**Aim of the exercise:**
Show each line of the data below that contains the word "width".

**Given data:**
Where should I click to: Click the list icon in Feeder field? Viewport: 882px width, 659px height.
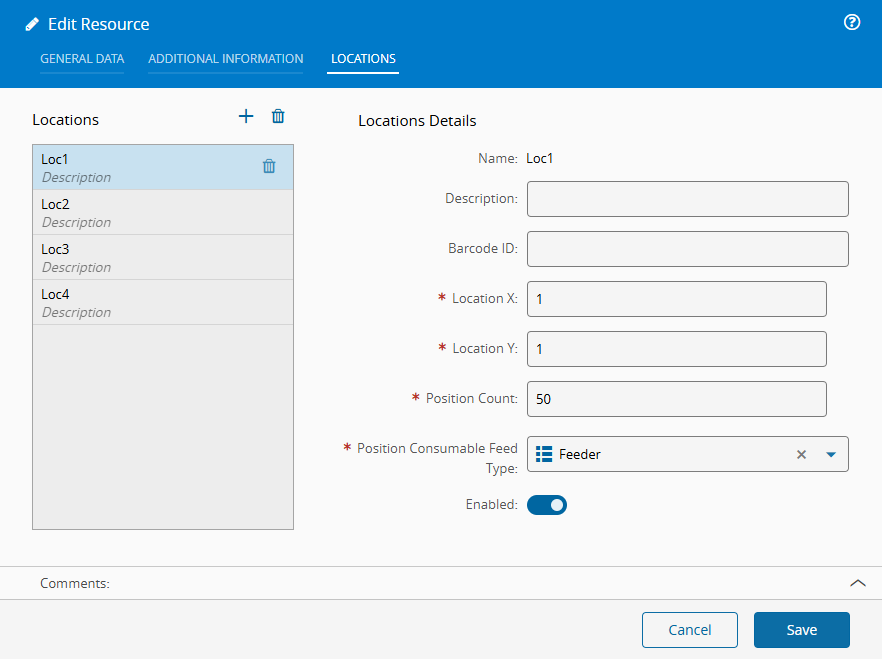pos(544,454)
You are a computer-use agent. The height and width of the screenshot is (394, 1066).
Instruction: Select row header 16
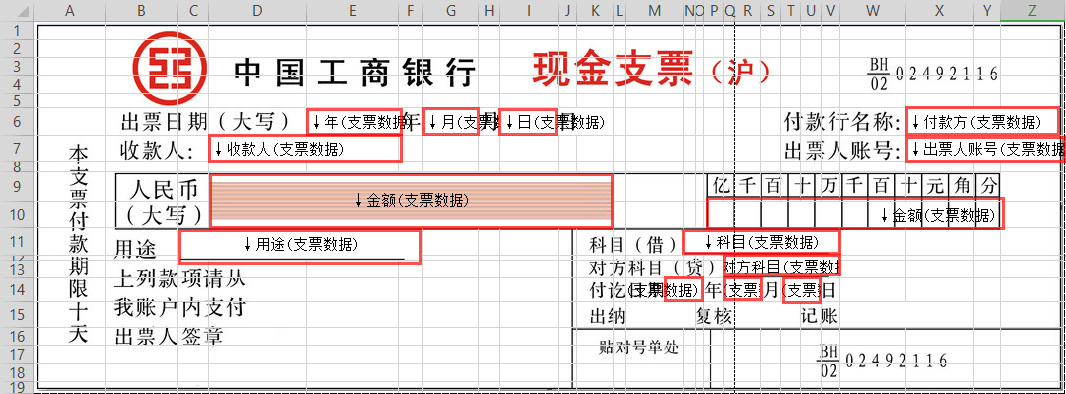(x=17, y=337)
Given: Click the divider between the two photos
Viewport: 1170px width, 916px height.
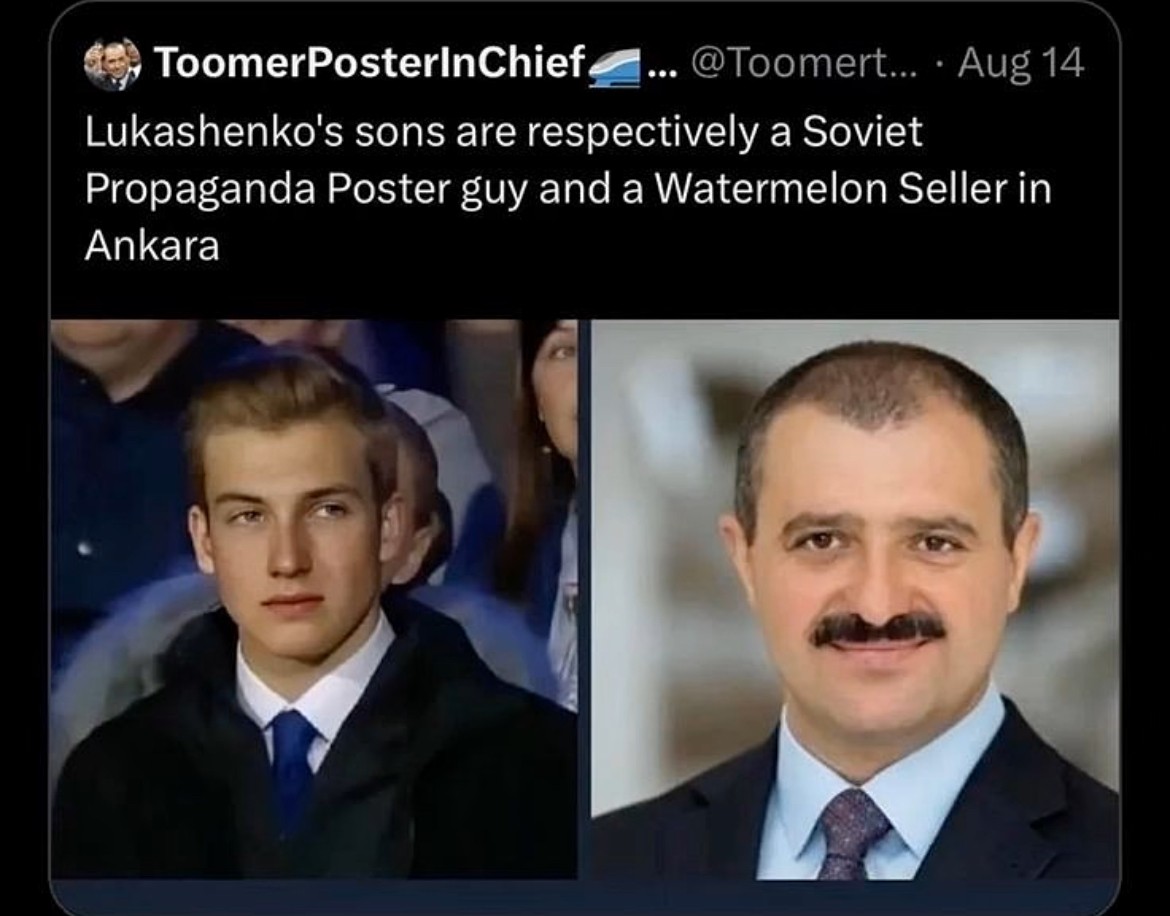Looking at the screenshot, I should (x=584, y=598).
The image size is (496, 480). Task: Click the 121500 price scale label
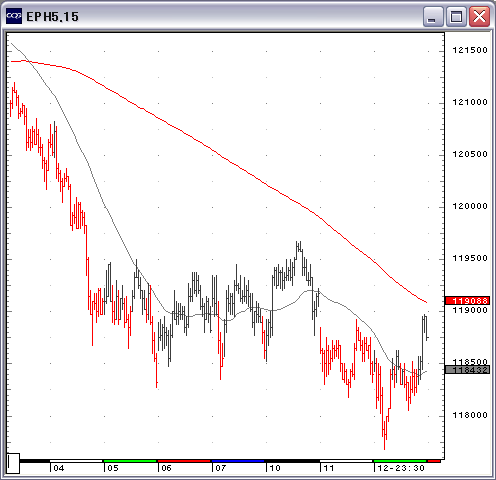[x=470, y=50]
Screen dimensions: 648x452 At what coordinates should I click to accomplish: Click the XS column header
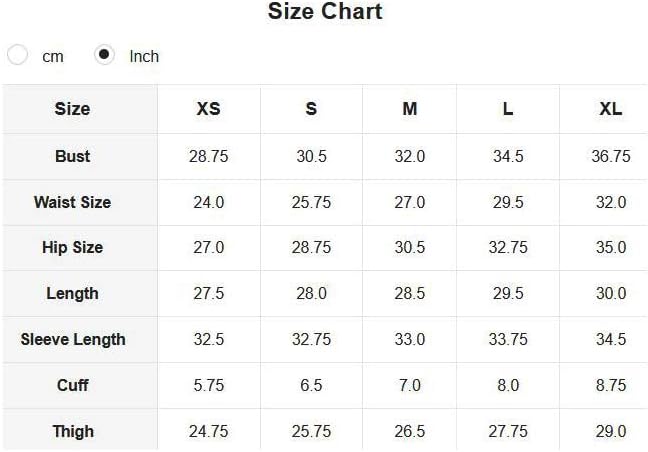coord(209,109)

**Result of this task:**
Where should I click to: Click the list icon in Feeder field? Viewport: 882px width, 659px height.
You are a computer-use agent. The height and width of the screenshot is (394, 1066).
Viewport: 1170px width, 916px height.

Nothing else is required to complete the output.